The digital world keeps advancing at a rapid pace. In that context, Meta confirmed its commitment to open science by publicly releasing LLaMA (Large Language Model Meta AI) on February 24, 2023. LLaMA is a state-of-the-art foundational massive language model ideally designed to enable researchers to advance their work within the subfield of artificial intelligence (AI).
This buzz in tech in the last several weeks has focused majorly on the language models developed and deployed by Big Techs like Google, Microsoft, and OpenAI. However, Facebook’s parent company, Meta, continues doing lots of work in this field and is unveiling a new AI language generator known as LLaMA.
Illustratively, smaller and more effective models in their performance like LLaMA let others in the research space with no access to huge amounts of infrastructure extensively study these models, further democratizing access in the important and fast-advancing sector.
LLaMA is not like Bing or ChatGPT; it is not a model that anybody can talk to. Instead, it is a research tool Meta believes will “democratize access in this important, fast-changing field.” In general: it enables experts to tease out the issues of AI language models, from bias and toxicity to their tendency to just make up different kinds of information.
Training the smaller foundation models like LLaMA is beneficial in the massive language model space since it needs minimal computing power and resources to test new frontiers, authenticate others’ work, and explore new use cases.
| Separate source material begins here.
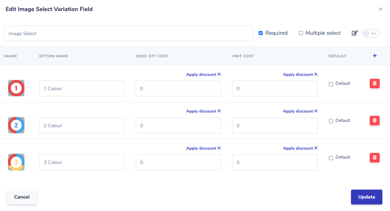This screenshot has width=390, height=211.
Task: Add a new option with plus icon
Action: [374, 56]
Related: We Are Beginning The Age Of AI
Foundation models train on a big set of unlabeled data making them perfect for fine-tuning for different tasks. Meta is making LLaMA available in small sizes (7B, 13B, 33B, and 65B parameters) and sharing a LLaMA model card that explains how the model was built in keeping with the company’s approach to Responsible AI practices.
Over the past 12 months, huge language models – natural language processing (NLP) systems having billions of parameters – highlighted new capabilities to solve mathematical theorems, answer reading comprehension questions, generate creative text, predict protein structures, and a lot more. They are now among the clearest cases of the huge potential benefits that come with AI at scale to billions of people.
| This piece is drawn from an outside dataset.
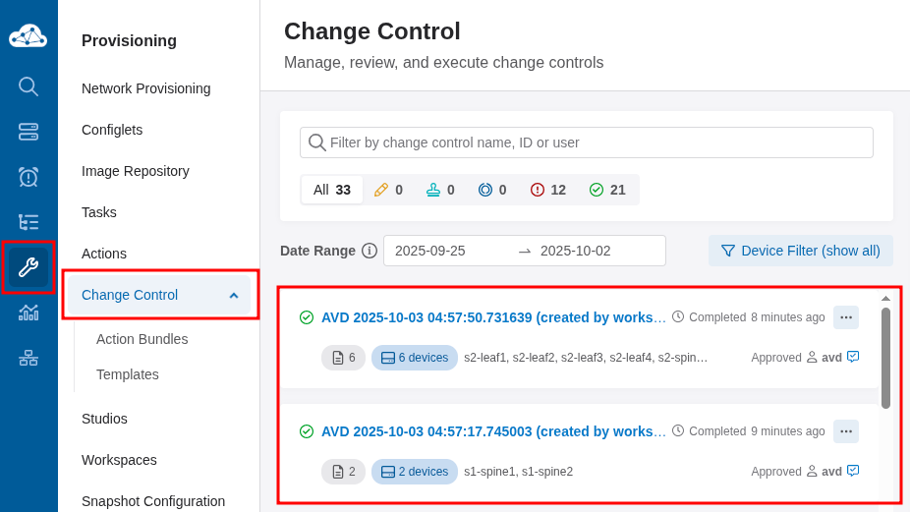
Task: Click the CloudVision cloud logo
Action: pyautogui.click(x=28, y=37)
Even with all the recent technological advancements in huge language models, full research access to them remains limited due to the resources that are needed to train and operate these large models. This limited access has restricted researchers’ ability to comprehend how and why the large language models operate, prohibiting progress on efforts to boost their massiveness and resolve the known issues, including toxicity, bias, and the possibility of generating misinformation.
The smaller models trained on more tokens – pieces of words – are easy to retrain and fine-tune for particular potential product use cases. Meta trained LLaMA 33B and LLaMA 65B on 1.4 trillion tokens. The smallest model, LLaMA 7B, is trained on one trillion tokens.
Just like the other huge language models, LLaMA functions by taking a sequence of words as input and projecting the next word to recursively generate text. To train the model, developers chose a text from the 20 languages with the most speakers, focusing mainly on those with Cyrillic and Latin alphabets.
For now, there is still a lot of research that has to be done to address the various risks of bias, hallucinations, and toxic comments in massive language models. Just like the other models, LLaMA is also affected by these challenges.
Being a foundation model, LLaMA is ideally designed to be highly versatile and can be applied to a variety of use cases, compared to a fine-tuned model that is designed for a particular task. By sharing the code for LLaMA, the other researchers can more readily test new strategies for limiting or getting rid of these problems in huge language models.
Meta also offered in the paper a set of different evaluations on benchmarks that evaluate model biases and toxicity to show the model’s limitations and further support extra research in the fundamental area.
To maintain the model’s integrity and avoid misuse, Meta said that it is releasing the LLaMA model under a noncommercial license that is primarily focused on research use cases.
Notably, access to the model will get granted on a case-by-case basis to academic researchers; those that are affiliated with organizations in civil society, government, and academia; and industry research laboratories throughout the world. All people who are interested in applying for access can get the link to the application in the Meta research paper.
The company wrote in a post:
“We believe that the entire AI community — academic researchers, civil society, policymakers, and industry — must work together to develop clear guidelines around responsible AI in general and responsible large language models in particular. We look forward to seeing what the community can learn — and eventually build — using LLaMA.”
Related: Is AI the New Electricity? We talk to Futurist Peter Scott about Artificial Intelligence in our Near Future
Meta believes that the whole artificial intelligence (AI) – civil society, industry, academic researchers, and policymakers – needs to work together to develop clear guidelines around responsible artificial intelligence in general and some responsible massive language models specifically.